More Republicans Side with Pence Than Trump in 2020 Election Dispute: Poll

Mike Pence Donald Trump Republicans Overturn Election
Most Republicans back former Vice President Mike Pence over former President Donald Trump in a dispute over whether Pence could have overturned the 2020 election results, according to the results of a new poll. Above, Trump and Pence are pictured together during the Republican National Convention in Charlotte, North Carolina, on August 24, 2020. DAVID T. FOSTER III/AFP/Getty

A majority of Republicans are backing former Vice President Mike Pence's assertion that he could not have overturned the 2020 presidential election results to favor former President Donald Trump, according to a new poll.

Pence rebuked Trump's claim that he "could have overturned" the election outcome earlier this month, insisting that he "had no right" to change the result and escalating his recent tensions with Trump. A Quinnipiac University poll released Wednesday found that 72 percent of all Americans, including a 52 percent majority of Republicans, said that Pence's view on the topic was closer to their "line of thinking."

"Could Pence have overturned the election as ordered by Trump?" Quinnipiac University Polling Analyst Tim Malloy asked in a statement. "Pence said no, and a large majority of voters agree, including 52 percent of Republicans, exhibiting a rare break in the GOP lockstep with Trump."

While most Republicans said they sided with Pence, 36 percent said they agreed with Trump, and another 12 percent were undecided. The poll was conducted among 1,321 U.S. adults between February 10 and February 14 and had a 2.7 percent margin of error.

Pence finalized President Joe Biden's 2020 win by opening envelopes and counting Electoral College vote results during the joint session of Congress that was interrupted by pro-Trump rioters, some of whom were chanting "hang Mike Pence," at the U.S. Capitol on January 6, 2021.

Trump and some of his allies have insisted that Pence could have helped overturn the election by rejecting the Electoral College results, which had already been certified by each state. However, legal experts overwhelming agree that Pence did not have any legal or constitutional power to do anything that could have changed the outcome.

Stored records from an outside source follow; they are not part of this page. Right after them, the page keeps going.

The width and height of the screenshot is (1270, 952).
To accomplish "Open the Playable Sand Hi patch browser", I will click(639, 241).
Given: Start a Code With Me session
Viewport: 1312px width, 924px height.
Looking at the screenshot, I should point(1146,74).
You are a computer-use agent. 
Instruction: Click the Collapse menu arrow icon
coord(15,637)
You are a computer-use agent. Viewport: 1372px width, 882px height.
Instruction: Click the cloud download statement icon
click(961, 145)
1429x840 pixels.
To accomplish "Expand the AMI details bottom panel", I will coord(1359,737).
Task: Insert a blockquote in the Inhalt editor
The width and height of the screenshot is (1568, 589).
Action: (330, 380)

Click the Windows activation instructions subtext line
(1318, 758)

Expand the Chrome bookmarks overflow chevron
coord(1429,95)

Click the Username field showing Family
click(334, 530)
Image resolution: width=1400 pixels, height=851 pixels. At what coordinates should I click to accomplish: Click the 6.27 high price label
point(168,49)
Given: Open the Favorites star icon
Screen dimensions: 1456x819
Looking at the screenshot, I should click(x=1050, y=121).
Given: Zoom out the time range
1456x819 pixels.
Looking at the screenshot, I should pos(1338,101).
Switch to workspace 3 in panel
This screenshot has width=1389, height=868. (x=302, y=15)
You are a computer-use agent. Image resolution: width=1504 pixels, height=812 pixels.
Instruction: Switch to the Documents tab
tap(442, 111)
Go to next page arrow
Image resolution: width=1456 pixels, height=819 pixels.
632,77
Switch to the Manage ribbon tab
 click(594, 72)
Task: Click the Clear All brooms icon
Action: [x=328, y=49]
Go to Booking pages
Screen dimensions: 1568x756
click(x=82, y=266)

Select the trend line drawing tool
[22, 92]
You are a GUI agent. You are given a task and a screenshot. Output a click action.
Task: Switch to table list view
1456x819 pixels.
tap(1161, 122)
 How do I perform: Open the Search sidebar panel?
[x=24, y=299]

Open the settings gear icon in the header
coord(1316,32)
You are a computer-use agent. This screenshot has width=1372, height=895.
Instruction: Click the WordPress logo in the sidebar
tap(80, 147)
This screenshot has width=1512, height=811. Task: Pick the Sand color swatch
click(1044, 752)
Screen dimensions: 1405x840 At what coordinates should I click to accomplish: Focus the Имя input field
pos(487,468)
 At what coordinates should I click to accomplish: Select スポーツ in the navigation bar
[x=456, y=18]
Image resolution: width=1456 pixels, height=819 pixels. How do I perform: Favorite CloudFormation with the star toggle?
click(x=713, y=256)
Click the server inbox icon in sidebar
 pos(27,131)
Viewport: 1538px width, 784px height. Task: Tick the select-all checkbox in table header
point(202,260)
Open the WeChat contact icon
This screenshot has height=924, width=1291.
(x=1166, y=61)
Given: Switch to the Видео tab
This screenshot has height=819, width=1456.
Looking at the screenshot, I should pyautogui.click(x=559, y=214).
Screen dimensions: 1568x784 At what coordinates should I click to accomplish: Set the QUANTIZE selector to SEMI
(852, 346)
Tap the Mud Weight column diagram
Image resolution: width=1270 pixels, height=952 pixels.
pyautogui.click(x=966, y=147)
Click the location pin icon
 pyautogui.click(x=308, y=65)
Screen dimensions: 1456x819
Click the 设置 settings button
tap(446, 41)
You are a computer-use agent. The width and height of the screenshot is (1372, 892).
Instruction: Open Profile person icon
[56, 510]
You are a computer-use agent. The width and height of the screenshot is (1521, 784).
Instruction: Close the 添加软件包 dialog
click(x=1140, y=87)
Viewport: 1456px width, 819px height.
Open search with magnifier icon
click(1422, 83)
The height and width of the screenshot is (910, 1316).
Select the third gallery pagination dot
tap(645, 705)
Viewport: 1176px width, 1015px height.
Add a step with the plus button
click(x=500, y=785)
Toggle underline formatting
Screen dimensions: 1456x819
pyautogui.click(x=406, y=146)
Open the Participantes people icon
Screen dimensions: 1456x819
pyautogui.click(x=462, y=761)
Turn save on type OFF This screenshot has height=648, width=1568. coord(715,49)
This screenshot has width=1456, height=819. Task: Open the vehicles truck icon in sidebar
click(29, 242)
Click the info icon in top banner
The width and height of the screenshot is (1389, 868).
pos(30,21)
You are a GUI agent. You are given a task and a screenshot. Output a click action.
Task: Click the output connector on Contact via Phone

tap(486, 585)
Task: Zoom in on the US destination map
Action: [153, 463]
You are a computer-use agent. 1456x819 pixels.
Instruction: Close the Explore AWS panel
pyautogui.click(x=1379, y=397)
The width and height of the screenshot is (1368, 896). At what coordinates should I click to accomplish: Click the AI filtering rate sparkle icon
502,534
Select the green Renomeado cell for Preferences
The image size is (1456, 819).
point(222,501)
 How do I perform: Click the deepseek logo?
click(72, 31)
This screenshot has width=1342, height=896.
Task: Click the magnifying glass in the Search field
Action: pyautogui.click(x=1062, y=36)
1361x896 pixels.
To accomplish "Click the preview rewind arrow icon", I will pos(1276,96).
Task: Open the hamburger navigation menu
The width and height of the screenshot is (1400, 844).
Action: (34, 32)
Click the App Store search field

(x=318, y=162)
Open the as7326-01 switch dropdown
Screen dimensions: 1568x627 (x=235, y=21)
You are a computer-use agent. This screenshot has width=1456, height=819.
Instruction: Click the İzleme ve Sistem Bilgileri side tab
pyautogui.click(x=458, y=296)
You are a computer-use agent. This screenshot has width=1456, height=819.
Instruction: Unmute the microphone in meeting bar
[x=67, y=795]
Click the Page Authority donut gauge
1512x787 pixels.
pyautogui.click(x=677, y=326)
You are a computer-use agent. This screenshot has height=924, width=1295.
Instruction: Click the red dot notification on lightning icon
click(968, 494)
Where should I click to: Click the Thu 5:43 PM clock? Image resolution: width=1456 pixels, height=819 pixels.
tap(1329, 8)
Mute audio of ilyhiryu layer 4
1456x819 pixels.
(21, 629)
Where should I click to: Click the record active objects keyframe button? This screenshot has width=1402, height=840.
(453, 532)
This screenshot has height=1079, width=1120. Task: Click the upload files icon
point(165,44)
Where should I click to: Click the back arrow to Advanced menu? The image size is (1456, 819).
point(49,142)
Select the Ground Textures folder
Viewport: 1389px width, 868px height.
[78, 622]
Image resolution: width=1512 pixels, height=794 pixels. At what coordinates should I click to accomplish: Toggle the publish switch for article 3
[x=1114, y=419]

In a statement released in late January, Trump said that "Mike Pence did have the right to change the outcome" of the election but had "unfortunately" chosen not to exercise his "power" during the joint session. Pence pushed back on this claim days later.

"I heard this week that President Trump said I had the right to 'overturn the election,'" Pence said during a February 4 speech at a Federalist Society meeting in Florida. "President Trump is wrong. I had no right to overturn the election. The presidency belongs to the American people, and the American people alone."

A number of Republicans who attended the speech praised Pence for rebuking Trump, according to a CNN reporter who interviewed attendees immediately after the speech.

Others were less than complimentary—former Trump adviser Steve Bannon labeled Pence a "stone-cold coward" who had been left with a "mark of shame" for contradicting the former president.

Trump reacted to Pence's speech by issuing a statement that insisted, "I was right and everyone knows it," while accusing his former vice president of acting as "an automatic conveyor belt for the Old Crow Mitch McConnell to get Biden elected president as quickly as possible."

Newsweek has reached out to the offices of Trump and Pence for comment.